Eventually it got to be morning, and I called a friend to come pick me up and pay for the coffee. I never learned the outcome of that particular escapade, but it was adventures like that that often earned Terry time alone for reflection behind one set of locked doors or another.

He had several stints in the state mental hospital, from which he wrote me regularly. One weekend, David and I drove halfway across the state to see him. It was a warm, sunny, summer day, and David and I were both in a good mood. We made up names for fictional characters by combining place names from a roadmap: Crystallia Goodheart (heroine), Joppa Scott (villain), Sagola Volney (possible pen name for me). We fantasized about starting a business to provide characters (names and descriptions) to lazy novelists.

It seems, after all that there are no nonpeculiar people.

― Saul Bellow, Humboldt’s Gift

Terry was delighted to see us, garrulous and clowning around as usual: jovial tour guide of the nut house.
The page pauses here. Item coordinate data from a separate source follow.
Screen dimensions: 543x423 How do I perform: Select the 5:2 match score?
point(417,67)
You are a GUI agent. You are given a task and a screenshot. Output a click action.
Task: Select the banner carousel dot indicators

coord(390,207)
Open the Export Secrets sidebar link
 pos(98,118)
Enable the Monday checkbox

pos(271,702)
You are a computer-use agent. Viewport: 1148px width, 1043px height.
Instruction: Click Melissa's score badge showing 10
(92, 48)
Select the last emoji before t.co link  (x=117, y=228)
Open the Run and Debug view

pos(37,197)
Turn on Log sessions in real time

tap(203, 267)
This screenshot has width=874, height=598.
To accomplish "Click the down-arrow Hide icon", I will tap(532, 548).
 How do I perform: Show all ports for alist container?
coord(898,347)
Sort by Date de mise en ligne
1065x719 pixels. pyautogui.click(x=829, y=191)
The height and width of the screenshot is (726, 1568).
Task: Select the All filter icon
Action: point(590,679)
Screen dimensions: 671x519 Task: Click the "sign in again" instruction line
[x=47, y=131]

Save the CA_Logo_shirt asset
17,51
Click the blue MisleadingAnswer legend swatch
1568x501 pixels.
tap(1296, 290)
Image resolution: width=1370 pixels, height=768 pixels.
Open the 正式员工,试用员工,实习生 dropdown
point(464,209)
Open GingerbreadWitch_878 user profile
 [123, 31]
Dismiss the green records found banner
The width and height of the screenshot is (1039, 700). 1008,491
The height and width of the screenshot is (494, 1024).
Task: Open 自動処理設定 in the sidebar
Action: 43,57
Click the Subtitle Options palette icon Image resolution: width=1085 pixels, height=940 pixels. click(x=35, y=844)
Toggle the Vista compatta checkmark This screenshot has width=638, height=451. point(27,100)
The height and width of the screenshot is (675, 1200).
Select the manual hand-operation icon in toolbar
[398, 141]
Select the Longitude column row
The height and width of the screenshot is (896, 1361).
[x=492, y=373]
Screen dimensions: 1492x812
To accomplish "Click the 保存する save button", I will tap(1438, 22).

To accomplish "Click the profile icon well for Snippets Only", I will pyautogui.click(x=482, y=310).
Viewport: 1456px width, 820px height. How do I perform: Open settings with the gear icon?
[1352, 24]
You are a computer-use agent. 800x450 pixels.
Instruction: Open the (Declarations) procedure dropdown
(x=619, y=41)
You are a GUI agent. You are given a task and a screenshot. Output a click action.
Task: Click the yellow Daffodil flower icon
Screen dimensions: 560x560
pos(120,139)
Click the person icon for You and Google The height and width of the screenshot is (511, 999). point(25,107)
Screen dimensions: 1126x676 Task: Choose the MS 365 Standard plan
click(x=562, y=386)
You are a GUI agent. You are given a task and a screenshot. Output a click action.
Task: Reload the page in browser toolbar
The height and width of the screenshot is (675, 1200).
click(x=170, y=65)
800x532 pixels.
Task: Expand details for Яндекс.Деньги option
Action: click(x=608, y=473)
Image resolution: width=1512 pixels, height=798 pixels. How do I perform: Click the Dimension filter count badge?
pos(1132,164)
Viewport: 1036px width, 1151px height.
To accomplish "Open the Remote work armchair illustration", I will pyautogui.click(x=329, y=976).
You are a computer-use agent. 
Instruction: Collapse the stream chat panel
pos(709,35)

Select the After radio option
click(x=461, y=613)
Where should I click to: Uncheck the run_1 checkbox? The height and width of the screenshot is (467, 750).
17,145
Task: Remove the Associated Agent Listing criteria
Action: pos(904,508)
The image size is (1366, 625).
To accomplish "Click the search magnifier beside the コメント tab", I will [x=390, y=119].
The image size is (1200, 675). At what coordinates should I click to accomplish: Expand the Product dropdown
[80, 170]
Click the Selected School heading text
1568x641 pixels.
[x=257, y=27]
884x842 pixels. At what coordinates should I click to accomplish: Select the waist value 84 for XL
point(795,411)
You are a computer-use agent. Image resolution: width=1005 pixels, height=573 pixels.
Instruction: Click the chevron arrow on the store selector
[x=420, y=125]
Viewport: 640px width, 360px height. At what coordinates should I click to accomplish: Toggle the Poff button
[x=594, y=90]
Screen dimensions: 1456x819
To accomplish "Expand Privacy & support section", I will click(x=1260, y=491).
Once he was released, the three of us picked up where we’d left off.

A few years later, he started talking about moving to Boston and making oblique references to a “marriage of convenience.” I assumed he never elaborated because he thought I didn’t know what he was talking about. It didn’t occur to me that he might have enjoyed being mysterious. In any case, he wanted me to move to Boston, too, and I considered the idea. But I ended up going to California instead, and we lost track of each other after that.

Out of the blue, during the winter of 1977, I started thinking about Terry quite a bit. I felt a strong urge to find out where he was and what he was up to, but I didn’t follow up on it for several months. His adoptive parents were no longer listed in the phone book, for one thing, and I was out of touch with everyone else who’d known him. But the urge persisted, and eventually I located the name and address of a possible relative. I wrote to him asking for Terry’s current address.

The man turned out to be Terry’s uncle. He called me as soon as he got my letter to tell me Terry had committed suicide in Boston six months earlier—right around the time I’d started thinking about him again.

I don’t delude myself that if I’d found a way to get in touch with Terry earlier he wouldn’t have killed himself. That would be presumptuous. There’s no way for me to know what was actually going on with him. But when I found out what had happened, I felt like a member of a mountain-climbing expedition who got distracted and looked away. And in that moment of looking away, I failed to see another member of the party lose his footing and fall, fatally, to earth.

We are funny creatures. We don’t see the stars as they are, so why do we love them? They are not small gold objects, but endless fire.